+2 votes
173 views
in Investments by

I am (tentatively) saying YES, capitalism has proven itself not to work, at least as practiced in the USA. The problem seems to be represented by a few hundred people, the top 1/10 of one percent financial wealthy. There is not much productivity nor innovation here, rather you find manipulation of tax codes and other business interference in government to corner ever more capital - until collapse.

I read that Warren Buffet for example has asked his comrades, “Don’t kill the (capitalist) goose that lays our golden egg!”... However, the super rich seem unable to restrain themselves; once they have begun to game the system they cannot stop, repeatedly draining the US economy into collapse.

The situation as of 2013 was that the top 1% controls 43% of USA financial wealth, and the bottom 80% (comprising the most productive, the hardest workers) only 5%. 

http://www2.ucsc.edu/whorulesamerica/power/wealth.html

Here is what I see as the goal: How do we create a system (capitalist or other) that allows each individual to work toward their own full potential, rather than merely to enrich someone else? 

2 Answers

+3 votes
by

I am afraid that from a superficial perspective, it seems to base on principles like hard work, saving, smart initiatives, investing in profitable business, in combining skills, efforts and experience with the talents of a successful poker player and also in having a certain dosis of luck or lucky opportunities. But there are only few winners - at the loss of millions of other "players". Many winners do not realise that their success, their wealth and their luck - even in a fair game - are also built on the misfortune of other people.
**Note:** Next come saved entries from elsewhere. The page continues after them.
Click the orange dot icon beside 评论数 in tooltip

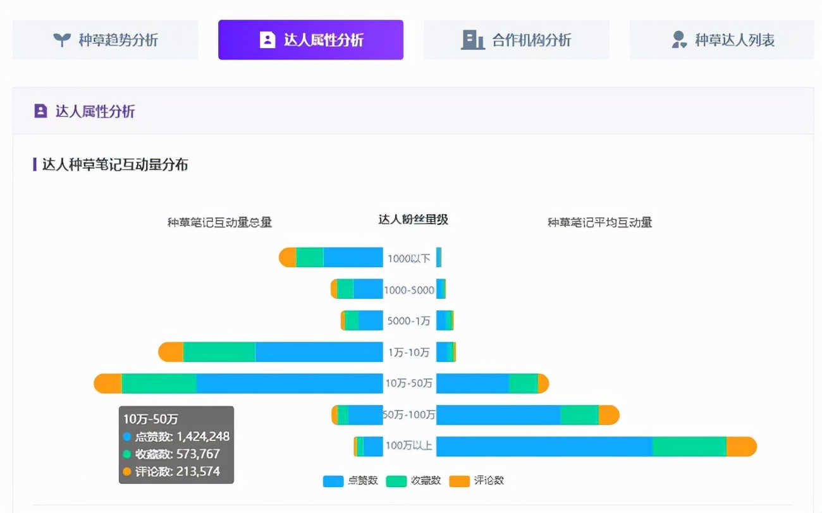(x=126, y=472)
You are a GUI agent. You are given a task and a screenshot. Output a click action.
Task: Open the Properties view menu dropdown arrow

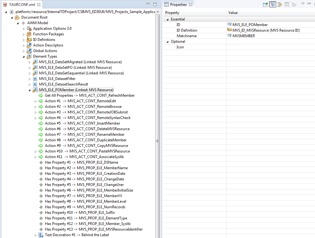coord(303,4)

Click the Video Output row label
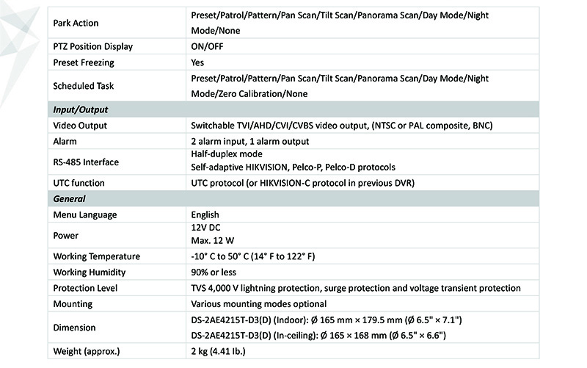pos(80,126)
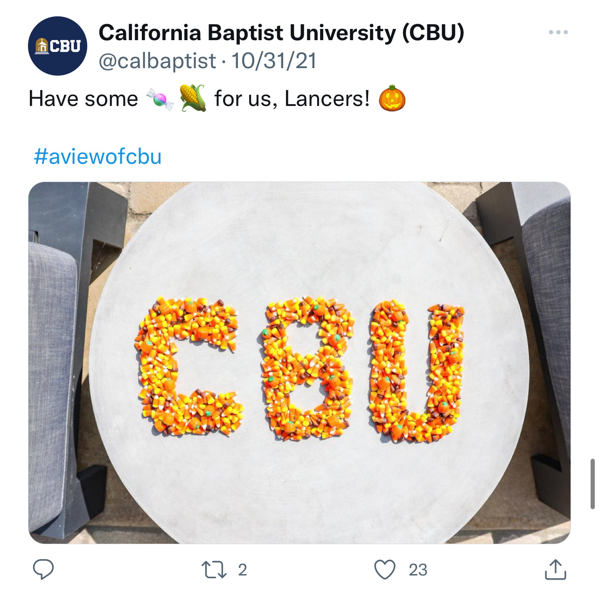Click the candy emoji in tweet text

tap(160, 99)
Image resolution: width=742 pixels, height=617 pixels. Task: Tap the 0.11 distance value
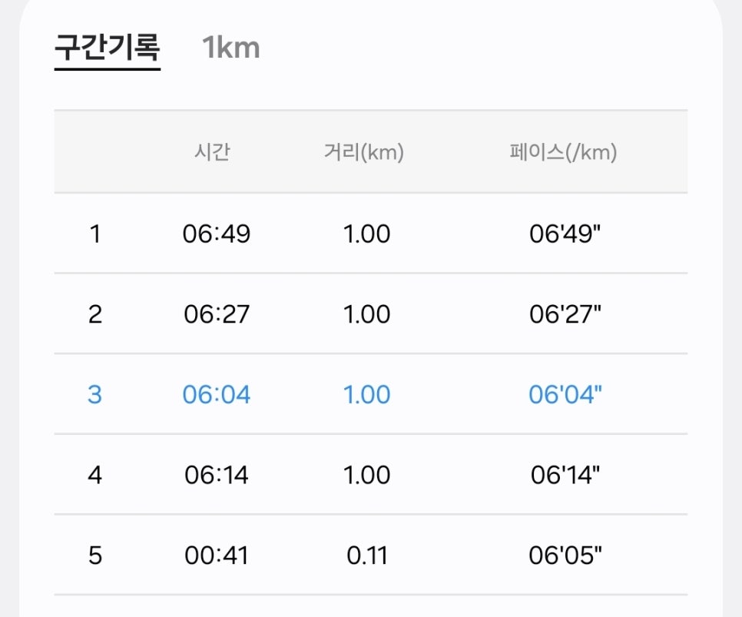pyautogui.click(x=366, y=555)
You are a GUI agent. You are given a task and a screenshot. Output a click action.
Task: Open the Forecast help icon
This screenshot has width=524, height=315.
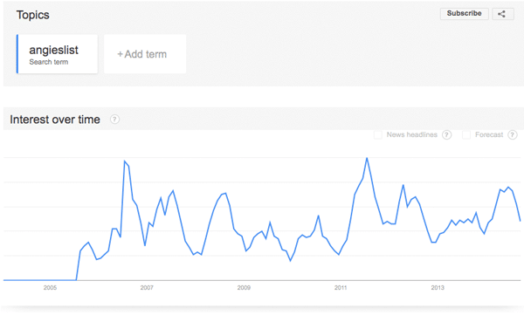click(x=513, y=134)
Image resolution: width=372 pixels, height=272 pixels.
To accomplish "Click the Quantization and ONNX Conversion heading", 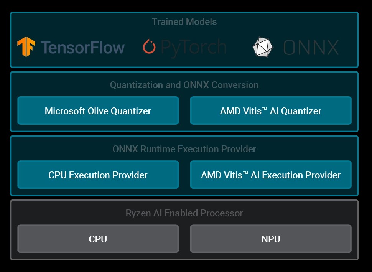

Most societal systems base on economies with infinite grows, unlimited resources and wasting, and , and there is the recurrent problem with property rights and ownership, privileges, ruling and dominance, survival and ambitions, success and performance, wants and needs, etc.

And relations, mentors, sponsors, mediators and other useful contacts, or more or less questionable means to improve the chances to succeed are rarely mentioned. It is the same system as a lottery: to allow a few to win the great price, there are millions of losers.

The famous 1 % are in control of commercial and industrial "world empires", corporations and cartels, and, with them, can influence political, social, religious, welfare, ecological, legal and other decisions or agreements on an international level.


by

Thank you Marianne, you bring up some other concerns I have thought about...for example, Ponzi schemes and pyramid schemes are illegal - but what about infinite economic growth, what is the difference? Certainly not sustainable, either. 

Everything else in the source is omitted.